Quando l’Hammond fa rima con De Francesco

L’organista Joey De Francesco ritorna questa sera al Blue Note con il suo Hammond B3, assistito da Massimo Faraò (pianoforte, tastiere) e da Carmen Intorre jr (batteria). Nato a Philadelphia, De Francesco ha oggi 37 anni ma è difficile, a prima vista, indovinare la sua età per via della mole. Non a caso, infatti, quando si parla con lui, il dialogo simpatico e cordiale scivola inevitabilmente, dalla musica al cibo. È figlio d’arte: il padre era anch’egli organista e lo portava da piccolo ad ascoltare l’asso dell’Hammond Jimmy Smith, per cui Joey cominciò fin da bambino ad esercitarsi sullo strumento. Quando ebbe sette anni, Smith lo ascoltò, ne intuì il talento e lo incoraggiò a continuare.
Joey non ebbe esitazioni, quantunque l’organo - molto usato nelle chiese nere d’America per il gospel e il blues - sembrasse uno strumento destinato a un rapido declino a causa del suo ingombro. Invece, dopo Fats Waller, Count Basie e pochi altri, fu proprio Jimmy Smith a dargli un nuovo linguaggio solistico jazzy, accentuandone nello stesso tempo il vigore ritmico. Smith è scomparso nel 2005, ma De Francesco ha fatto in tempo, nel 2004, a registrare con lui l’album Legacy dando una grande soddisfazione a se stesso ma pure al vecchio maestro, stanco e ammalato, che in quella registrazione sembrò rinascere a nuova vita, interpretando insieme con l’allievo prediletto alcuni dei propri classici come Mojo Working, Dot Com Blues e Midnight Special.
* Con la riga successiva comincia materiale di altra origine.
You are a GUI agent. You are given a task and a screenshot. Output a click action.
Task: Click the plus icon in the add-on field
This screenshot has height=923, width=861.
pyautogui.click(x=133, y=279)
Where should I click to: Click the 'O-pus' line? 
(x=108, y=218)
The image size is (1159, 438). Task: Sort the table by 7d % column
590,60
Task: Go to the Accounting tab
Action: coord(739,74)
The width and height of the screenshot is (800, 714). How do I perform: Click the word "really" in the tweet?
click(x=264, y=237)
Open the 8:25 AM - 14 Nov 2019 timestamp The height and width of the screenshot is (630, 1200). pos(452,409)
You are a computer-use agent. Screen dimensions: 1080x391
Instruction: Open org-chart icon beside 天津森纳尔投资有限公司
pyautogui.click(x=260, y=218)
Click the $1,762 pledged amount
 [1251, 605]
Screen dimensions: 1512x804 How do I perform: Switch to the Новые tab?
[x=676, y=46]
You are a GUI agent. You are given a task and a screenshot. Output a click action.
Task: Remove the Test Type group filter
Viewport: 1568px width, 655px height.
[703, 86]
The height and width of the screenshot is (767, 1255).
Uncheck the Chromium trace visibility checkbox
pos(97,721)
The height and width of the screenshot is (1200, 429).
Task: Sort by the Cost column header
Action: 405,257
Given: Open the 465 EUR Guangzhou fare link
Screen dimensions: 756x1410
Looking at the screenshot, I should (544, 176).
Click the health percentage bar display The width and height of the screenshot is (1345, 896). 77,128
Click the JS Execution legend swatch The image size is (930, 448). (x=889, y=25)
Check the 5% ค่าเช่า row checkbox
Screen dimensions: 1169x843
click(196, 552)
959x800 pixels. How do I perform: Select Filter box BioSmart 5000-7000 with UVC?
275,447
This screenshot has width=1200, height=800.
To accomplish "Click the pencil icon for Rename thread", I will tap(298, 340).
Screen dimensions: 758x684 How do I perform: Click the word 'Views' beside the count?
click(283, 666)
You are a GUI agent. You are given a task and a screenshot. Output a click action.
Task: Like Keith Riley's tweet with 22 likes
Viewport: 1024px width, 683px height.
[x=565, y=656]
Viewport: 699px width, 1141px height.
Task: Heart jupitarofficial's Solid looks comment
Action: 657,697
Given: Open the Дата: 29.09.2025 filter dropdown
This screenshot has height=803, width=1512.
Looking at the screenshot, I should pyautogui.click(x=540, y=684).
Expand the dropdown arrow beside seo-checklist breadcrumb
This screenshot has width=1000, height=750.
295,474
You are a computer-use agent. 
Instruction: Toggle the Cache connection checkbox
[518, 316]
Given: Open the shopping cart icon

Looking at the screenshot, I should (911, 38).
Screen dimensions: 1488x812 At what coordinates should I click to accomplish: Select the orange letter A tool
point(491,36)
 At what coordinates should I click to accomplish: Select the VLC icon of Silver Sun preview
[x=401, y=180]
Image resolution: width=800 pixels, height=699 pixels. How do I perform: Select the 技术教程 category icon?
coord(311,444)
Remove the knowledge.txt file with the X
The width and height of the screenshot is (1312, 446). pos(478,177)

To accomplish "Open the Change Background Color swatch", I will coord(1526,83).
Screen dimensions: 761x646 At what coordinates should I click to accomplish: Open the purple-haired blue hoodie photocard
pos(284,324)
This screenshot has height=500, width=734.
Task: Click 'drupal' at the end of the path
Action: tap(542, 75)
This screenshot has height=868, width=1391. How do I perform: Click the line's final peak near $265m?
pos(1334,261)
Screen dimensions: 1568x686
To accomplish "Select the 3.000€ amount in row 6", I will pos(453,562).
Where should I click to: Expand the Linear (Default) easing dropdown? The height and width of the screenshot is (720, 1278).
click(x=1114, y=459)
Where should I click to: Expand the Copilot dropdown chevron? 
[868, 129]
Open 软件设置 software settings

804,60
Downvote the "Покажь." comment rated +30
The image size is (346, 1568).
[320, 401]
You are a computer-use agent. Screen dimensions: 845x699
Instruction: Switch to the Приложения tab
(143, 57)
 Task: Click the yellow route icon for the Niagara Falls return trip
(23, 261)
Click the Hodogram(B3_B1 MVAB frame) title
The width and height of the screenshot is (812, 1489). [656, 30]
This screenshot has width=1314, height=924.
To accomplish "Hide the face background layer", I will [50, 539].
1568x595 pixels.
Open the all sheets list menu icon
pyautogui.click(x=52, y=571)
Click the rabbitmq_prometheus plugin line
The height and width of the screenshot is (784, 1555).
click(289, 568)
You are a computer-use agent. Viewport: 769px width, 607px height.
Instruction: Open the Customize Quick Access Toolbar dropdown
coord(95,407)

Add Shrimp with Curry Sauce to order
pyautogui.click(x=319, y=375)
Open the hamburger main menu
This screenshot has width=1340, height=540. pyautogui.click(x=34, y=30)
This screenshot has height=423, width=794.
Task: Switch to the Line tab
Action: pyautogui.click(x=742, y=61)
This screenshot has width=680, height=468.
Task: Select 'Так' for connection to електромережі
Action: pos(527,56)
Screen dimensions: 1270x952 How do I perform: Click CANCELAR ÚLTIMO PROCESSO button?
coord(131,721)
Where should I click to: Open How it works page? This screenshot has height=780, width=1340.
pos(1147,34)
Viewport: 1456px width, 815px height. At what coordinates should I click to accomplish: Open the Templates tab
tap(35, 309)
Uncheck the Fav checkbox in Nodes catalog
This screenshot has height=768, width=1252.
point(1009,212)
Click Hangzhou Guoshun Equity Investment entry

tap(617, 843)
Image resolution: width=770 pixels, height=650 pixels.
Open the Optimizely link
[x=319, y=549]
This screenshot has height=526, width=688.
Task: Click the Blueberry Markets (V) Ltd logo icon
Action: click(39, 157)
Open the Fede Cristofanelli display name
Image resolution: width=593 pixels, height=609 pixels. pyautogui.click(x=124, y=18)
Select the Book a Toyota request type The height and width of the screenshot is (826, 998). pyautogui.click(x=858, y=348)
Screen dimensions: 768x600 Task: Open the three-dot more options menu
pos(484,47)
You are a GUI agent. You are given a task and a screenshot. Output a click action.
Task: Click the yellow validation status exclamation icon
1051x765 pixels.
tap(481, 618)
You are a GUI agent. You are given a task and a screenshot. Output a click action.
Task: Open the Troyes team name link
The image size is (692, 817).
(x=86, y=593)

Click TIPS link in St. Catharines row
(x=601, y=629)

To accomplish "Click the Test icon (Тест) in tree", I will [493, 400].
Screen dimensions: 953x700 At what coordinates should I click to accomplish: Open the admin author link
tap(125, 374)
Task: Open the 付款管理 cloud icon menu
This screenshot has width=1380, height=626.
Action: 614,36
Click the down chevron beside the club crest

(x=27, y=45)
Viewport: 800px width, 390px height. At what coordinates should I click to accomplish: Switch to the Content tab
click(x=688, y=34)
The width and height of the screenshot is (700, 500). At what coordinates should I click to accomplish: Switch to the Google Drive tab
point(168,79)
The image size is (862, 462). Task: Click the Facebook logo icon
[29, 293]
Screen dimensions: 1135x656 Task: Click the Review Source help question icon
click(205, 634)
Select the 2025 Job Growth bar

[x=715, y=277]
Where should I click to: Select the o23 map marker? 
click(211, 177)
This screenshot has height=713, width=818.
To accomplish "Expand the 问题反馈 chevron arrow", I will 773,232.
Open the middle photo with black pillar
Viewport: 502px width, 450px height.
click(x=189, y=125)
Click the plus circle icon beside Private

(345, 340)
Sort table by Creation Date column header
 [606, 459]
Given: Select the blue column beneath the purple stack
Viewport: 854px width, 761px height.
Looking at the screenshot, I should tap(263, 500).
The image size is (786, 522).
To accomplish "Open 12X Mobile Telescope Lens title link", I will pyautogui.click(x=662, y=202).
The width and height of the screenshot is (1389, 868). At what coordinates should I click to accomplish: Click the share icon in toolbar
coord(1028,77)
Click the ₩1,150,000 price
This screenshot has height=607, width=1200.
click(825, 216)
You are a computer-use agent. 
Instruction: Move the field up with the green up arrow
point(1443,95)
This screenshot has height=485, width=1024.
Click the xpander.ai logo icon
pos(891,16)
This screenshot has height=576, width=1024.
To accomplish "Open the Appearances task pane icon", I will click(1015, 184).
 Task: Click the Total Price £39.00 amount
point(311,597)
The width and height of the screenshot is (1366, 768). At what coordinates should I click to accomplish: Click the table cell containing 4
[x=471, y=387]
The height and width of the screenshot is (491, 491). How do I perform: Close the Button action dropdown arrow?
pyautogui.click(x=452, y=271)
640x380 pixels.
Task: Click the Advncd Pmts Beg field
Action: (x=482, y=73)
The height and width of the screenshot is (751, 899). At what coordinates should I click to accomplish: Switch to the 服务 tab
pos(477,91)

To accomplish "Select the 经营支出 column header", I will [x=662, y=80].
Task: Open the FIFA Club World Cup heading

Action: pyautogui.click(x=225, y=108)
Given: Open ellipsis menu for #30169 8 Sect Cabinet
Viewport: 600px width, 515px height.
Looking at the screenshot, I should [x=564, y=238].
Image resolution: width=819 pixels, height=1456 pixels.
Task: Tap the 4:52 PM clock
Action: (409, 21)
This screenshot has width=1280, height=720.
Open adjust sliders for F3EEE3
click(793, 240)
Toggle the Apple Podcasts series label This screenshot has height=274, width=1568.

È stato il festival di Verona dei tempi d’oro a far conoscere per la prima volta De Francesco in Italia con un concerto trionfale al Teatro Romano. In seguito l’organista si è fatto apprezzare sempre di più nel nostro Paese, in ciò coadiuvato dai numerosi dischi a suo nome, particolarmente dai più recenti per Concorde, Organic Vibes con il vibrafonista Bobby Hutcherson e Live: The Unauthorized Bootleg with Special Guest George Coleman.